Minimum cardinality is also known as a mandatory vs optional relationship. A mandatory relationship has a minimum cardinality or 1, while an optional relationship has a minimum cardinality of 0.

Minimum cardinality can also be some explicit number of minimum instances. For example, a full professor must advise at least two other faculty members. Rarely used in the real-world.

Harmonising Different Levels

Relational Database Normalisation

Normalisation predates RDBMSs. Defined as part of the relational model by Edgar Codd at IBM (early 1970s).

Mnemonic for 1st, 2nd and 3rd normal form "The key, the whole key, and nothing but the key... so help me Codd."

1st Normal Form

  • Every row (tuple) must be unique
  • No repeating groups

2nd Normal Form

  • Data must be in 1st normal form
  • No partial key dependencies. Applies to composite primary keys.

3rd Normal Form

  • Data must be in 2nd normal form
  • No non-key dependencies

At the conceptual level there are no real issues with violating normalisation. It should be addressed at the logical level.

Sometimes you will deliberately violate normalization at the physical level (de-normalization).

Forward-Engineering Conceptual Data Models

The data model lifecycle moves from conceptual modelling to logical modelling to physical modelling. Eventually every data model needs to get real.

Conceptual data models are typically not directly implementable. You need to move from the conceptual to the logical level, applying additional constraints and rules.

Typical conceptual to logical transformations are:

  • Address violations of normalization
  • Transform M:M relationships
  • Add foreign keys

For 1NF violations (repeating groups), move the offending data to separate tables.

For 2NF violations (partial key dependencies), move the offending attributes to another entity (table).

For 3NF violations (non-key dependencies), move the offending attributes to the correct entity (table).

For many-to-many relationships, add an intersection table/entity (associative/bridge entity). This decomposes M:M relationships into "semantically equivalent" but artificial relationships. For example, a Class-Enrollment entity with both class_id and student_id making up the primary key.

At the logical level, you need to add foreign keys (usually not included at the conceptual level).

At the physical level, you might denormalize records for performance reasons. You might also create aggregates, when you report data at a higher level of abstraction. You might also create materialized views, a join that materializes the result of a query.

At the physical level, you might also use optimized storage placement (partitioning) or database indices for common access patterns.

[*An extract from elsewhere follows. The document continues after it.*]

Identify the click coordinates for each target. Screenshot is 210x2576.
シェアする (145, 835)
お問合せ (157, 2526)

Your end result should be a well-designed, high performing database.

Reverse Engineer a Physical Model

You might need to begin with an actual database and reverse engineer back to a conceptual model.

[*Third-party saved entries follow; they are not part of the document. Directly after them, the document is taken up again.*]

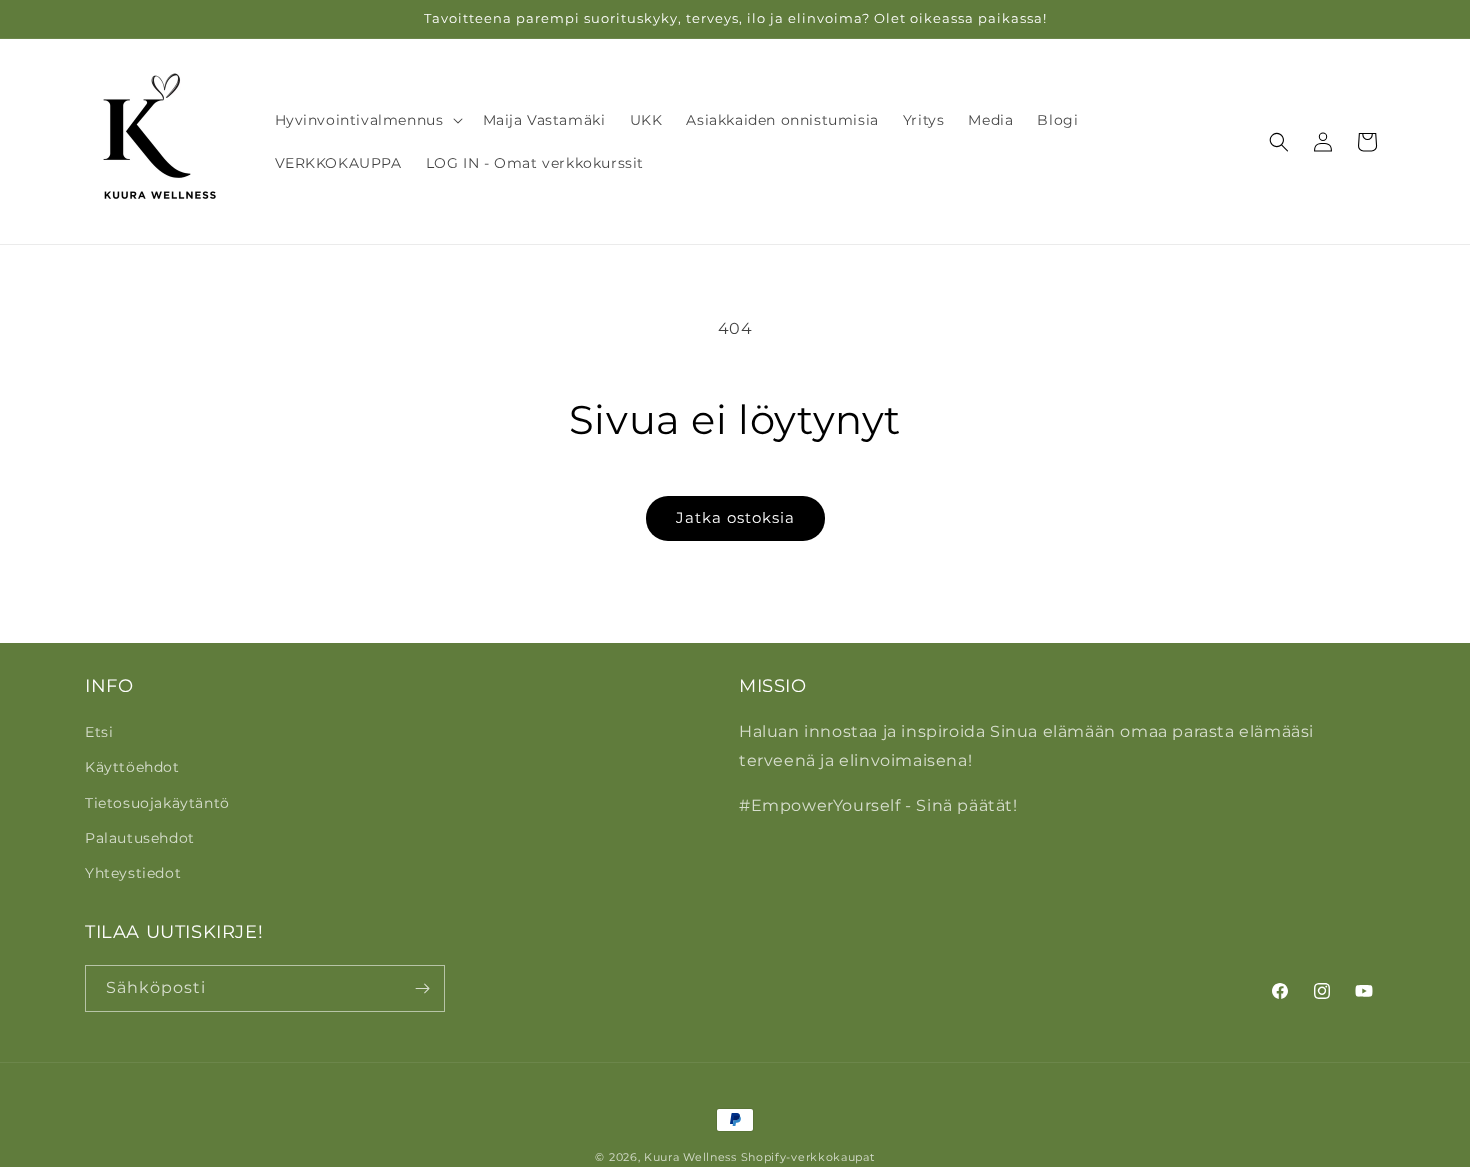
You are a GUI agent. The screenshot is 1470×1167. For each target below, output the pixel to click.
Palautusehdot (140, 838)
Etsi (99, 732)
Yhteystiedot (133, 873)
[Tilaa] (422, 988)
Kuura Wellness (690, 1157)
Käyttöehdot (132, 767)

You need to perform "semantic reversal"

  • reconstruct relationships and max/min cardinality
  • reconstruct identity and existence dependencies
  • reconstruct hierarchies
  • reconstruct multi-valued attributes

Reverse engineering uses

  • Primary and foreign keys
  • Database constraints
    • NOT NULL
    • CHECK clauses
    • Referential integrity
  • "Artificial looking" database table definitions

Reconstructing a M:M relationship through the combination of the primary and foreign keys.

For reverse engineering large and complex databases, you will want to use data modelling software, override as necessary, and validate through sample data.

Software for Data Modelling

There are both manual and software-assisted approaches for data modelling.

You could use a free-form drawing/presentation tool such as Powerpoint, which gives you more freedom and flexibility. For example, derived attributes may not be otherwise supported.

The challenges are that you:

  • don't have rules/guidelines to constraint you
  • drawings can become unwieldily
  • you have no assistance with forward/reverse engineering.

For real-world uses, you want to use data-modelling software.

The tools help

  • enforce methodologies, techniques, and notation rules
  • "real-estate" management of diagrams, allowing for better organization
  • fully or semi-automated forward and reverse engineering

Options include Microsoft Viseo, CA ERwin, and ER/Studio Data Architect.